====== Available data ======

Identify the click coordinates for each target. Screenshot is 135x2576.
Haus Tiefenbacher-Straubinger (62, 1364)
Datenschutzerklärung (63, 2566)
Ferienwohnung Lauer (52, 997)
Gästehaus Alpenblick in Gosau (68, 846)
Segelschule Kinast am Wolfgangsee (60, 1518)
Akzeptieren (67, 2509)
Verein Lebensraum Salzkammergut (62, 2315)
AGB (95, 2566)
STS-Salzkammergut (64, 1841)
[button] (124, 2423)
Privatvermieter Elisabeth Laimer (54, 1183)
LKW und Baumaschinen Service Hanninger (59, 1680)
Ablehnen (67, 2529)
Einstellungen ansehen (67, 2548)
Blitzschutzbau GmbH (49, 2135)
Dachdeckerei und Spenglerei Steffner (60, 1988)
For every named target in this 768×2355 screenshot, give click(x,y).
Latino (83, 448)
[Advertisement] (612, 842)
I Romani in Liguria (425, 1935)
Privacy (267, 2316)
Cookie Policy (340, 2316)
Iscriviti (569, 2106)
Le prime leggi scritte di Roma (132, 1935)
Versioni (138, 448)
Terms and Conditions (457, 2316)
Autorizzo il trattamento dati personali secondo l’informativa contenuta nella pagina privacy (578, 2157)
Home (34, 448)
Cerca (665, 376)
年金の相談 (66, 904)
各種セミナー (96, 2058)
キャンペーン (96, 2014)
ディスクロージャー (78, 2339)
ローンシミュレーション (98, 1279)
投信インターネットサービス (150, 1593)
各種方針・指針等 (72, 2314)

======

Instructions to follow>
Every line above should be duplicated exactly as it stands.

Answer to the problem>
Identify the click coordinates for each target. Screenshot is 135x2576.
Haus Tiefenbacher-Straubinger (62, 1364)
Datenschutzerklärung (63, 2566)
Ferienwohnung Lauer (52, 997)
Gästehaus Alpenblick in Gosau (68, 846)
Segelschule Kinast am Wolfgangsee (60, 1518)
Akzeptieren (67, 2509)
Verein Lebensraum Salzkammergut (62, 2315)
AGB (95, 2566)
STS-Salzkammergut (64, 1841)
[button] (124, 2423)
Privatvermieter Elisabeth Laimer (54, 1183)
LKW und Baumaschinen Service Hanninger (59, 1680)
Ablehnen (67, 2529)
Einstellungen ansehen (67, 2548)
Blitzschutzbau GmbH (49, 2135)
Dachdeckerei und Spenglerei Steffner (60, 1988)
For every named target in this 768×2355 screenshot, give click(x,y).
Latino (83, 448)
[Advertisement] (612, 842)
I Romani in Liguria (425, 1935)
Privacy (267, 2316)
Cookie Policy (340, 2316)
Iscriviti (569, 2106)
Le prime leggi scritte di Roma (132, 1935)
Versioni (138, 448)
Terms and Conditions (457, 2316)
Autorizzo il trattamento dati personali secondo l’informativa contenuta nella pagina privacy (578, 2157)
Home (34, 448)
Cerca (665, 376)
年金の相談 (66, 904)
各種セミナー (96, 2058)
キャンペーン (96, 2014)
ディスクロージャー (78, 2339)
ローンシミュレーション (98, 1279)
投信インターネットサービス (150, 1593)
各種方針・指針等 (72, 2314)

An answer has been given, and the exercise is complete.